Por el contrario, la iniciativa china pretende mantener la defensa de la aplicación de la política de los cinco principios de convivencia pacífica enunciados por Zhou Enlai aún en la década de 1950, cuando la República Popular estaba en sus primeros años: respeto a la soberanía y territorialidad integridad de todos los países; no agresión; la no injerencia en los asuntos internos de otros Estados; igualdad entre países; y beneficio mutuo. A estos principios -la posición histórica de China en las relaciones internacionales- se une ahora la “comunidad de destino común de la humanidad”, enfatizada en el XIX Congreso del Partido Comunista, en octubre de 19.
Por tanto, más que una iniciativa puramente económica con el objetivo de ampliar las redes de exportación e importación centradas en China, la Nueva Ruta de la Seda pretende ser un proyecto contrahegemónico, una nueva propuesta para el sistema internacional. Para comprenderlo en todas sus dimensiones, es necesario acercarse a la experiencia histórica de China, particularmente entre los estados contemporáneos, debido a sus raíces milenarias.
Empezando por la referencia a la propia ruta de la seda. Su versión “original” se remonta al comienzo de la era común, cuando existía una gigantesca red de carreteras, ciudades y mercados a lo largo de Asia, desde China hasta Europa. Hay registros de comercio de seda, un producto desarrollado originalmente en China, en la Roma del siglo II. Además de mercancías, las caravanas llevaban ideas de un lado a otro: el budismo, ahora uno de los pilares de la cultura tradicional china, viajaba hacia el este por los caminos de la Ruta de la Seda.

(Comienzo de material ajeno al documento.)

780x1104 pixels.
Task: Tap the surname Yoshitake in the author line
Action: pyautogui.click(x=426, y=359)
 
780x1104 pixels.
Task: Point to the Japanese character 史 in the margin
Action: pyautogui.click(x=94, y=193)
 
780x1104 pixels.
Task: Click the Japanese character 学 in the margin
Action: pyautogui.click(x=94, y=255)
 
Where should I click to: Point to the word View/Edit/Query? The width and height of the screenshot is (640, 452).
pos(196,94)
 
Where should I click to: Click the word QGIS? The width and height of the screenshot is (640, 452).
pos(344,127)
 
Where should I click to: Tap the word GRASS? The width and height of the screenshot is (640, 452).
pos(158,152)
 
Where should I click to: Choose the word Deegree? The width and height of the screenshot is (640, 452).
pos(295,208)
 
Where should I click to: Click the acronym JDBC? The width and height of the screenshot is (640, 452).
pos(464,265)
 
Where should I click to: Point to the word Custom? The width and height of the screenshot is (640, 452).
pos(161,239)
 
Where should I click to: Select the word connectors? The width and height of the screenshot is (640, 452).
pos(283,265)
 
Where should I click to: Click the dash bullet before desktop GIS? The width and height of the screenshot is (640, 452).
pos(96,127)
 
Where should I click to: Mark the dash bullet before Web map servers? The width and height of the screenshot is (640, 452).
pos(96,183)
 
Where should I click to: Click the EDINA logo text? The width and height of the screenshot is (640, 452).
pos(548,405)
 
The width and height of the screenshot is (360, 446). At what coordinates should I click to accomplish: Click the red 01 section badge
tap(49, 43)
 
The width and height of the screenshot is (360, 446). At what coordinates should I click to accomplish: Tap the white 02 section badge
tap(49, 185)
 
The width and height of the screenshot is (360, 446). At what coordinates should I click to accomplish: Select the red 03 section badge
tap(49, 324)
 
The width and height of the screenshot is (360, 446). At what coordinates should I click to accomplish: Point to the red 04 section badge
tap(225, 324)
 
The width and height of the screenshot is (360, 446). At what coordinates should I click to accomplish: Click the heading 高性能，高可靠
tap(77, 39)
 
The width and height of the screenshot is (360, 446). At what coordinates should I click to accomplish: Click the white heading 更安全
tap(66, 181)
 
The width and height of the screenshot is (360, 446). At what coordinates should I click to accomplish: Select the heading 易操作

Por otro lado, los inventos y descubrimientos chinos como el papel, el magnetismo, los instrumentos agrícolas, los estribos, entre otros, llegaron a Europa por la misma ruta. Este es el “espíritu de la Ruta de la Seda” invocado por Xi Jinping en sus discursos como base de la nueva iniciativa: cooperación, apertura, expansión del conocimiento y beneficios para todos. “El espíritu de la Ruta de la Seda se ha convertido en un gran activo de la civilización humana”, dijo a los 1500 participantes del Foro de 2017, una idea reiterada en la reciente reunión de abril de 2019.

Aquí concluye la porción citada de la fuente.